Ты склонись ко мне на грудь.
Понежней со мною будь!..

В начале песни из палатки вышла молодая сильная баядерка в таком же, как и другие женщины, рваном беспорядочном платье, босиком, с открытым, слегка татуированным по подбородку и носу, лицом. Она молча взяла бубен, встала в средину нашего круга и, медленно передвигаясь, вся дрожа, ударила по нем рукой…

Есть много прелести в вольном диком танце баядерки. Медленно, опустив глаза, прямая, точно тополь, движется она с бубном по кругу перед нашими глазами. Дрожит каждая жилка молодого тела; она вся танцует, даже тогда, когда в неподвижной позе на мгновение замирает на месте, как бы обдумывая новое, ещё невиданное никем, движение вольного танца.
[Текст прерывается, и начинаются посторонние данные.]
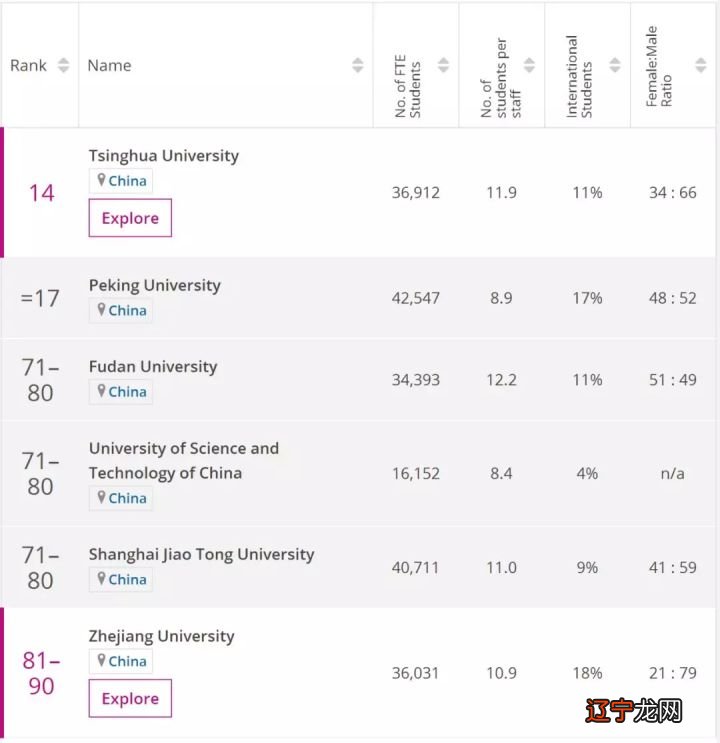Select China link under Zhejiang University

(x=127, y=661)
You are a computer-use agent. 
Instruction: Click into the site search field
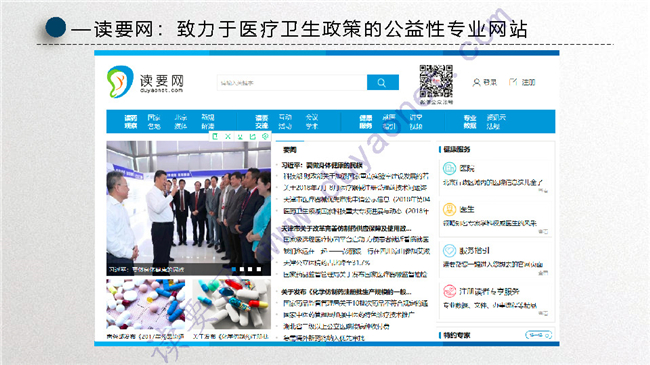click(x=292, y=83)
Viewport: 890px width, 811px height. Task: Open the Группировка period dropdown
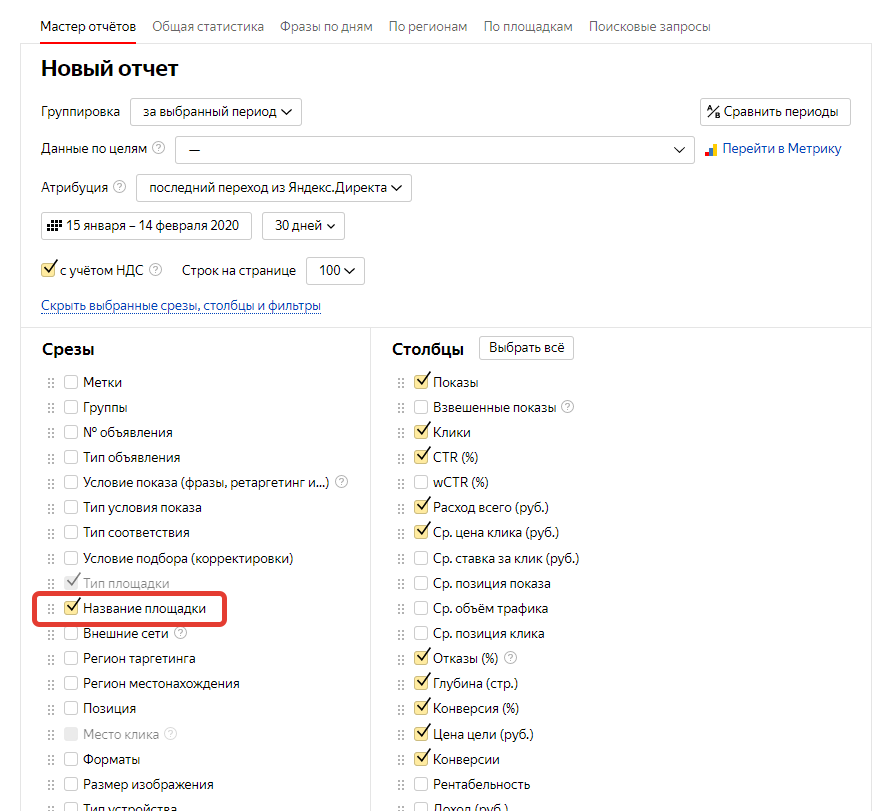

Она то плавно кружится перед нами, то мечется в круге, точно только что пойманная птица в клетке, и бубен её рассыпается неумолчной трелью; то изовьётся, как змея; то останавливается на одном месте, зато пляшут, трепещут её руки, бёдра, грудь, волосы, рассыпавшиеся по лицу чёрными прядями, из за которых сверкают возбуждённые глаза; то раскидывается в воздухе в красивой манящей позе…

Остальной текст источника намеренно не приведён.